だけど、最近は、あえて本を読みすぎないように努めている。

呑まれないように気をつけながら読んでいたつもりだったし、もちろん学びになったこともたくさんある。

だけど、本がフィルターになり見えなくなっていたのだなとか、本の受け売りになってしまっていたことがいくつもあったなとか、自分で気づきを得るためのセンサーの感度が落ちていたな、と感じることがあったからだ。

小学2年生のとき、両親にせがみ無理やり確保してもらった小さな一人部屋には、父が学生時代に読みこんだという、昭和の文学本でいっぱいの本棚がひとつ置かれていた。

小学生には到底理解できそうにない本ばかりだったのだが、たとえ読めなくても、その背表紙を、ただ眺めているのが好きだった。装丁の美しさ、題名から想像する世界、それだけでも十分に楽しめたから。

そんなわたしを、「お前は本のよさがわかるのか」と、父はとても喜び、ほめてくれた。

物心ついたころから読書が好きだったわたしは、家庭内でいちばんの権力をもつ父に太鼓判を押してもらったようで、本を読むこと=絶対的に良いことなのだと思うようになった。

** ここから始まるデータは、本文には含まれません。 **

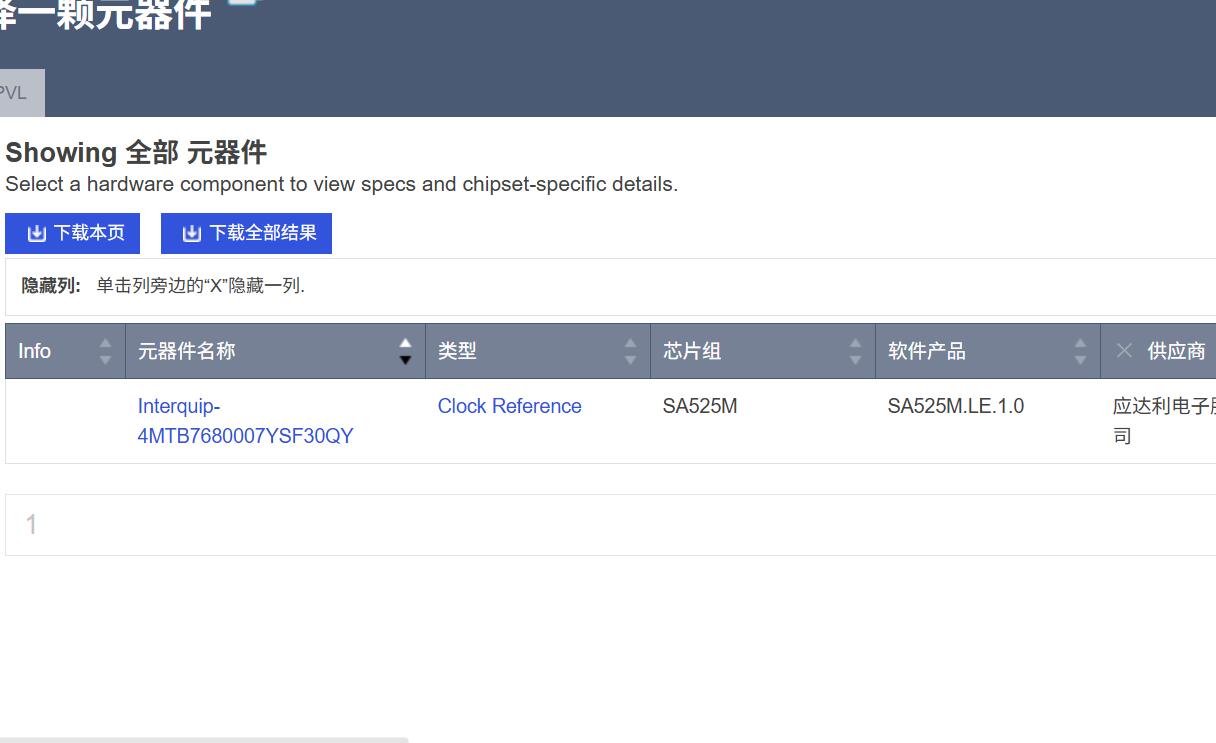Viewport: 1216px width, 743px height.
Task: Click the download icon in 下载全部结果
Action: [x=192, y=233]
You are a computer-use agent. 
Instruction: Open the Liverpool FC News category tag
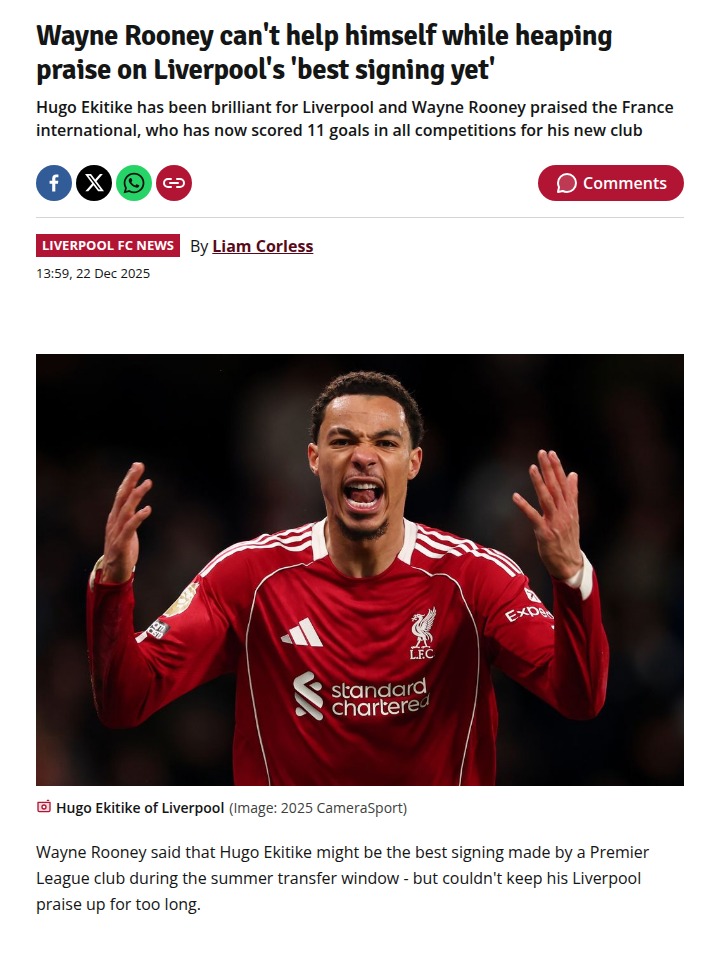click(x=108, y=246)
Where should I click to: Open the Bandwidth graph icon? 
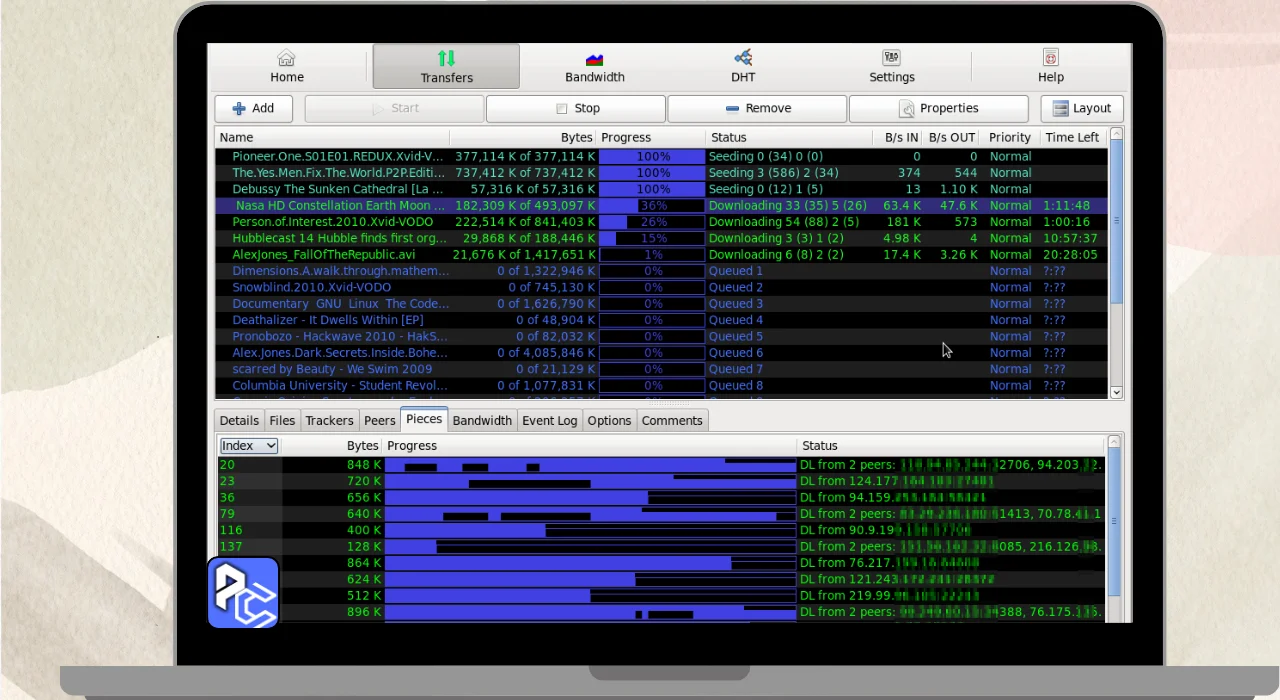pyautogui.click(x=594, y=59)
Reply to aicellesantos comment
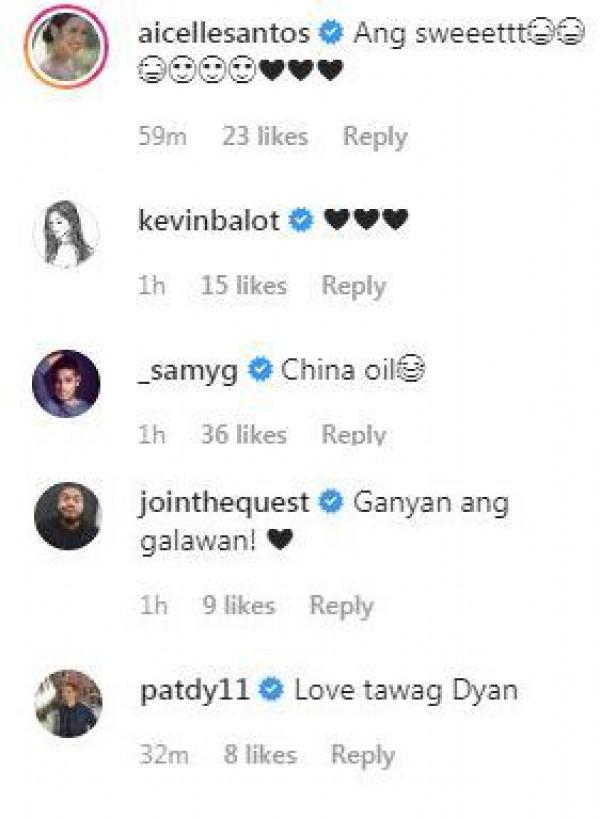The image size is (600, 819). 375,137
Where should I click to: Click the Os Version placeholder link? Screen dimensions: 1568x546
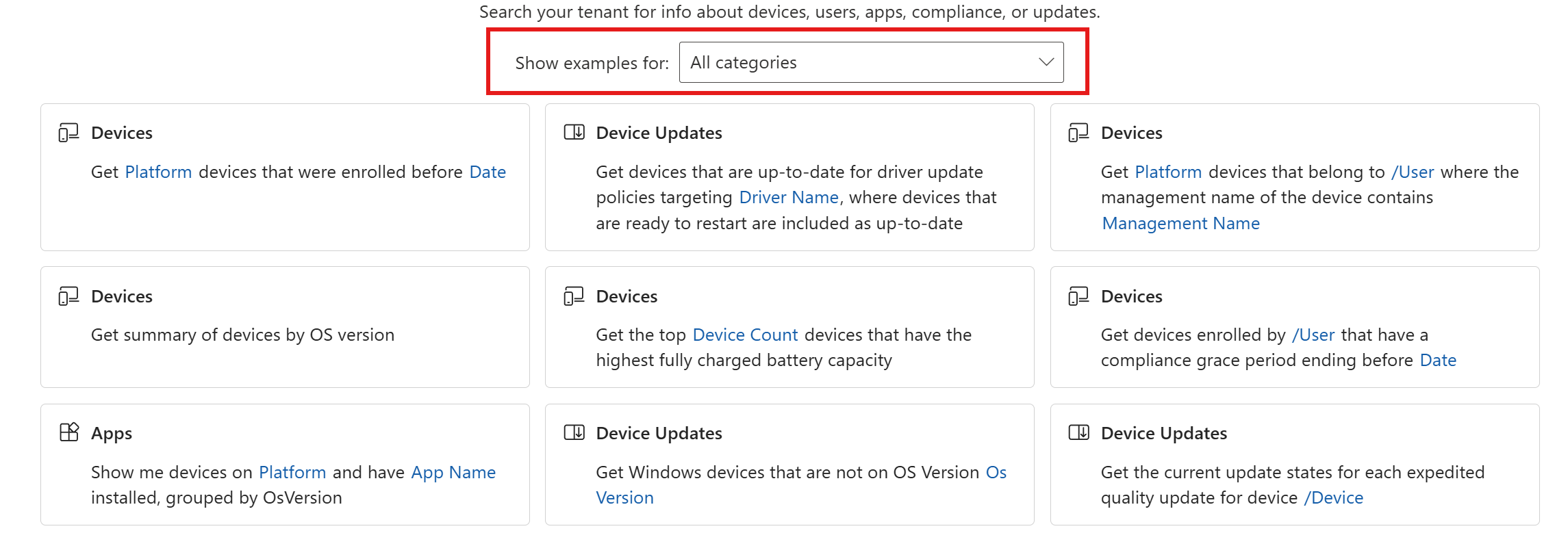point(801,485)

本を読めば知識が増える。教養が身につく。世の中への理解も深まる。
そう思って、特に大学に入り受験勉強から解放された後は、少しでも空いた時間があれば何であれ本を手に取るようになり、小説、エッセイから、自己啓発、ハウツー、ビジネス本まで、なんでも読んだ。

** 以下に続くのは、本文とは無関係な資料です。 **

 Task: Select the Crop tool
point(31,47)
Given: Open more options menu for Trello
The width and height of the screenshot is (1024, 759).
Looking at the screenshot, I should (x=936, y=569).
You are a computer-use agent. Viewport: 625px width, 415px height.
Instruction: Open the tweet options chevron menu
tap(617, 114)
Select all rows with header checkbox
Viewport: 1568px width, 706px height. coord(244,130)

なにか疑問や悩みが生じれば、まず本のなかに答えを探すようにもなっていった。

だけど、月に一度マッサージを受けるようになり、つまり少なくとも月一回は自分の総点検をするようになって、1年ほど経ったころ、ふと自分を疑う気持ちが生まれた。

「本を読んで知ったことはたくさんあったけど、本当にはわかってなどいなかったんじゃないかな?」

「挑戦することも、経験することもすっ飛ばして、わかったつもりになっていたことがたくさんあるんじゃないかな?」と。

『この世で起きること全ては学びであり豊かさである』と頭では考えていながら、実際は、楽しいことや嬉しいことだけを豊かさだと思っていて、苦しみはあくまで苦しみだと思っている、そんな自分の矛盾に気づいたことがきっかけだった。

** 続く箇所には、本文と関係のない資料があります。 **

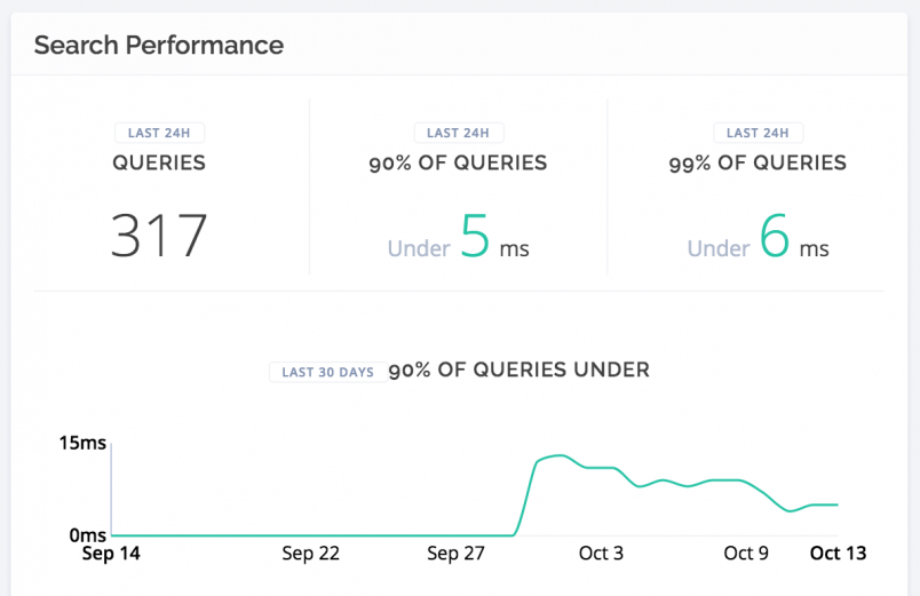
Task: Click the QUERIES heading label
Action: pyautogui.click(x=159, y=162)
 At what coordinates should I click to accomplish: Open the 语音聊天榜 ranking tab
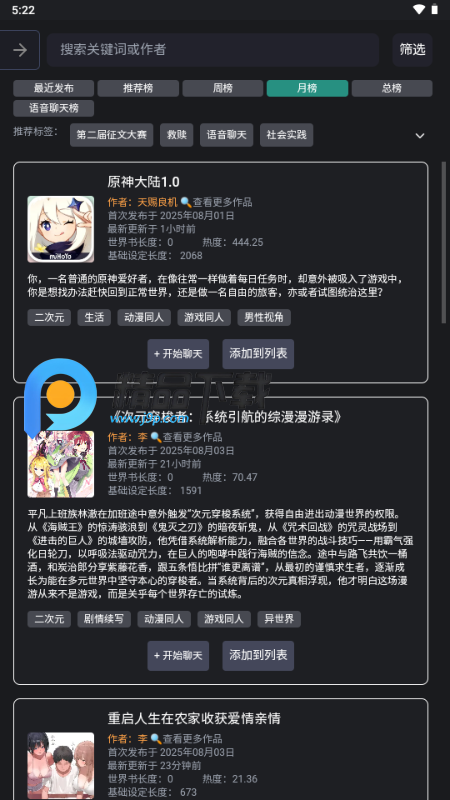point(54,108)
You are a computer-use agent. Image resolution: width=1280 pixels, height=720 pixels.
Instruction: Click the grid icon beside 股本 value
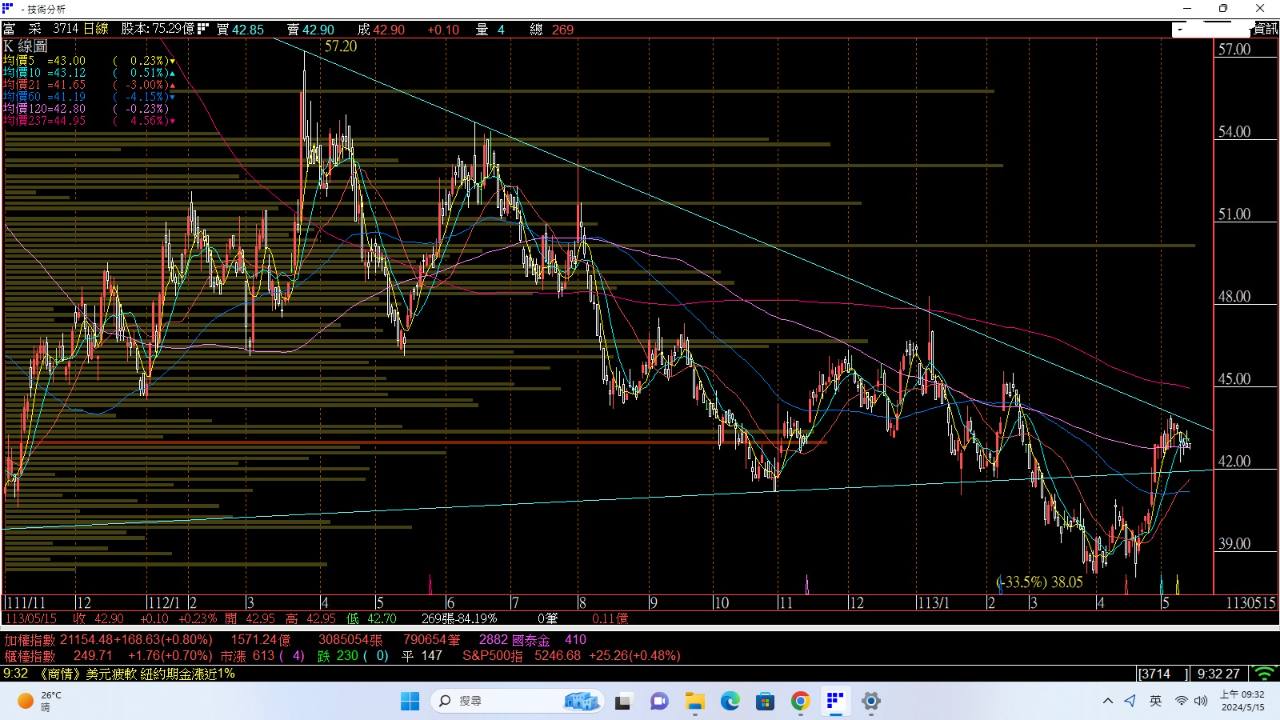tap(203, 30)
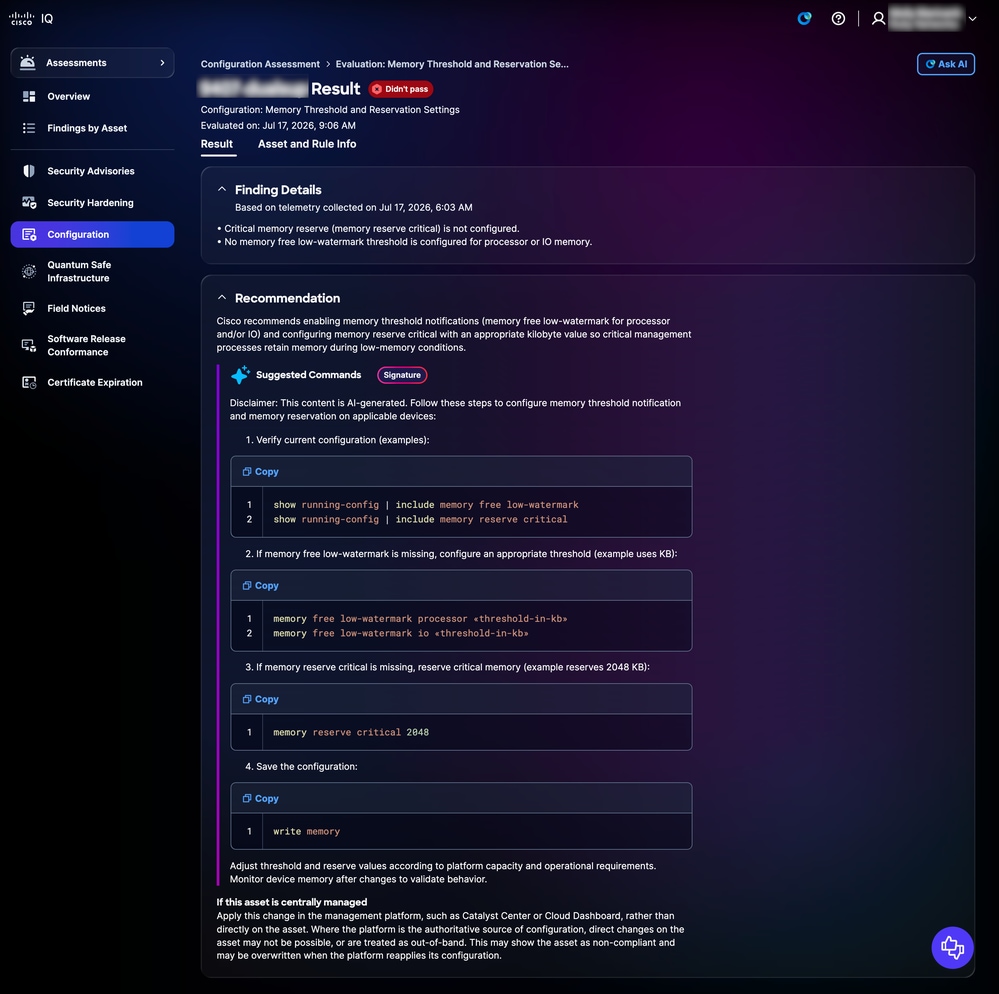Open Software Release Conformance icon
The image size is (999, 994).
point(29,345)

自分のことが大好きで、自分では自分のことをよくわかっているつもりだっただけに、「全然わかっちゃいなかったんだな」と思い知らされ、なかなかの衝撃を受けた。

それで、振り返ってみると、思い当たることが色々と出てきた。

たとえば、ポジティブ思考や引き寄せといった類の本。

望む現実を叶えるための考え方や、心の持ち方を知り、本に書かれた通りに実践してみても、A子さんの例、みたいにドラマチックに現実が変わることって、なかなかないんじゃないかと思う。

少なくともわたしはそうだった。

いちばん大切な、本当の望みに気づくということができていなかったから。いや、当時のわたしは、「これが自分の本当の望み」だと確信していたのだけれど、体も心もガッチガチだったわたしに見えていたのは、うわべの望みだったから。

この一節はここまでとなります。